The administration explained that the model aims to reduce Medicare expenditures while preserving or enhancing quality of care for beneficiaries. The voluntary model will be offered through the Center for Medicare and Medicaid Innovation (CMMI) beginning January 1, 2021. Participating pharmaceutical manufacturers will pay the 70 percent discount in the coverage gap for insulins included in the model, but CMS noted that those manufacturer discount payments would now be calculated before the application of supplemental benefits under the model. CMS estimates that beneficiaries enrolled in the model should save an average of $446 in annual OOP costs on insulin — over 66 percent relative to average cost-sharing currently.

HHS Exempts Manufacturers from Liability for COVID-19 Measures

Last Thursday, HHS issued a declaration under the Public Readiness and Emergency Preparedness (PREP) Act to limit the liability of manufacturers and distributors of products made to combat COVID-19. Covered countermeasures for which manufacturers may be immune from liability include drugs, biologics, vaccines, devices, and diagnostics used to treat, diagnose, cure, prevent, or mitigate COVID-19. Any such covered countermeasure must be authorized for investigational or emergency use. In addition to manufacturers and distributors, any person who is authorized to prescribe, administer, deliver, distribute or dispense a covered countermeasure is immune from liability. Liability due to “willful misconduct” is not waived. Liability immunity may extend through October 1, 2024.

The PREP Act was signed into law by President George W. Bush in 2005. It was intended to remove a financial risk from manufacturers that rapidly create new products to respond to a crisis. Since its enactment, the PREP Act has been used a handful of times to shield manufacturers from potential liability arising from the development and use of products to combat an epidemic. Most recently, it was used to respond to the Zika and Ebola viruses. It was also used to respond to the 2009 H1N1, or “swine flu,” epidemic.
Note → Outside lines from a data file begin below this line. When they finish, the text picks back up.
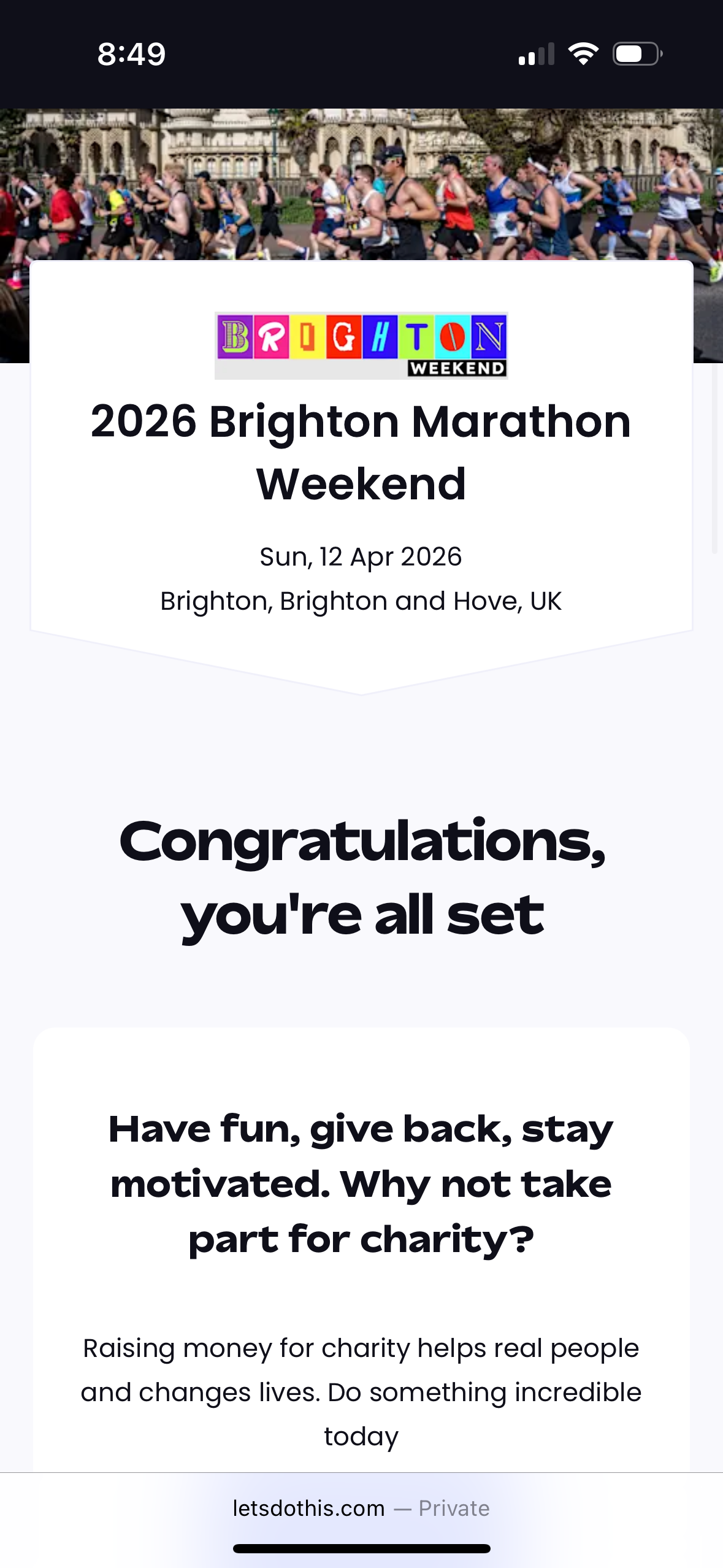Tap the WEEKEND label on the logo
The image size is (723, 1568).
click(457, 368)
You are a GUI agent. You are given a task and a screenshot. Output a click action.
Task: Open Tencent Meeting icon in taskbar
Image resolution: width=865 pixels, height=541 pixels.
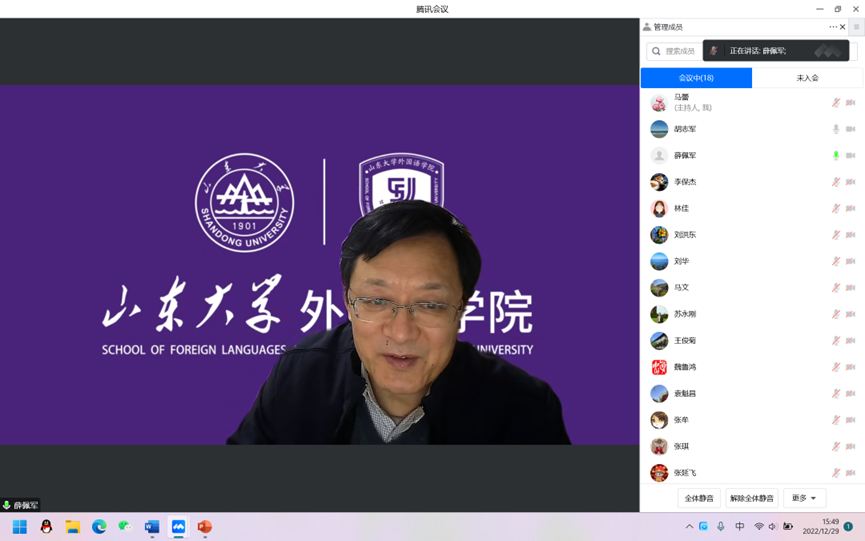178,527
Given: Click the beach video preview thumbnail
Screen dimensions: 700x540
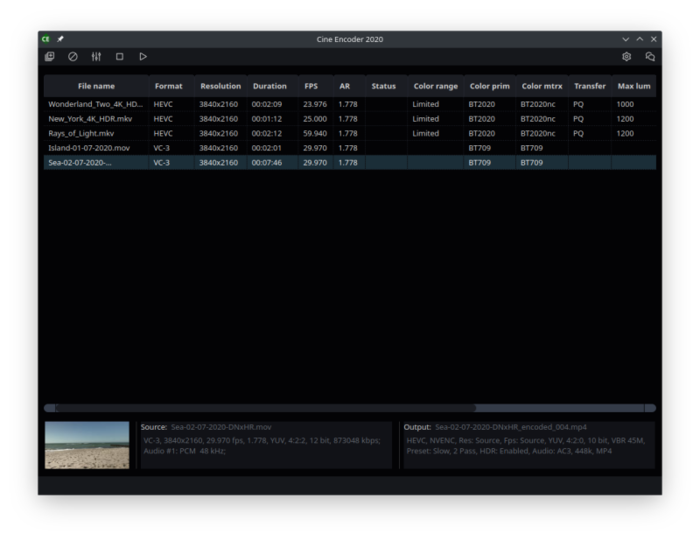Looking at the screenshot, I should (x=87, y=445).
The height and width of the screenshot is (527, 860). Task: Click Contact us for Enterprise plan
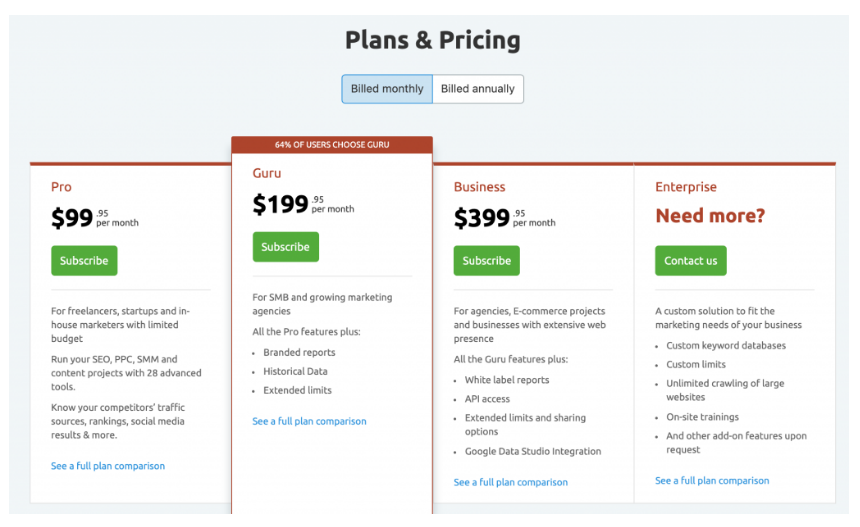pos(691,261)
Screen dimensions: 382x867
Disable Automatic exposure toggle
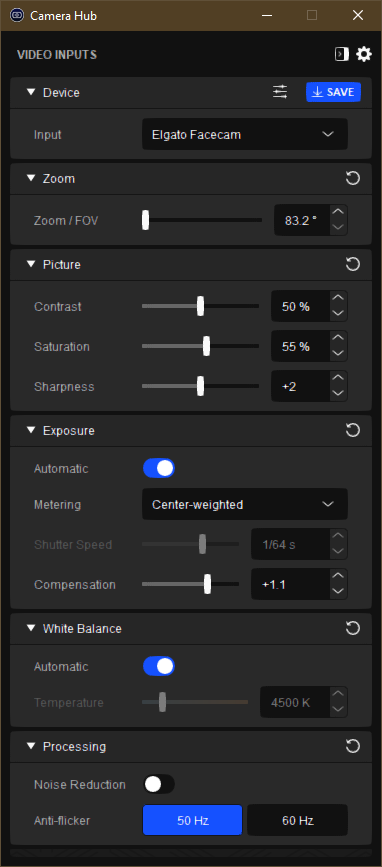159,468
During a House Oversight Hearing last week on the federal Coronavirus response, Dr. Anthony Fauci, Director of the National Institute of Allergy and Infectious Diseases at the National Institutes of Health, indicated that the administration is working with the pharmaceutical industry and researchers to develop therapies and vaccines in record time. He reported that phase one clinical trials will start for a COVID-19 vaccine within the next four weeks and said there were around ten potential candidates. He said this was the fastest timeline in the history of vaccinology and reported that phase one will take about three months to determine safety. Next, the vaccine would move to phase two to determine if the vaccine works, but he cautioned this could take longer. He noted that candidate therapies are being tested on those sick with COVID-19 currently and that there are ongoing trials in China and the U.S. He said the administration would know if they work within the next several months.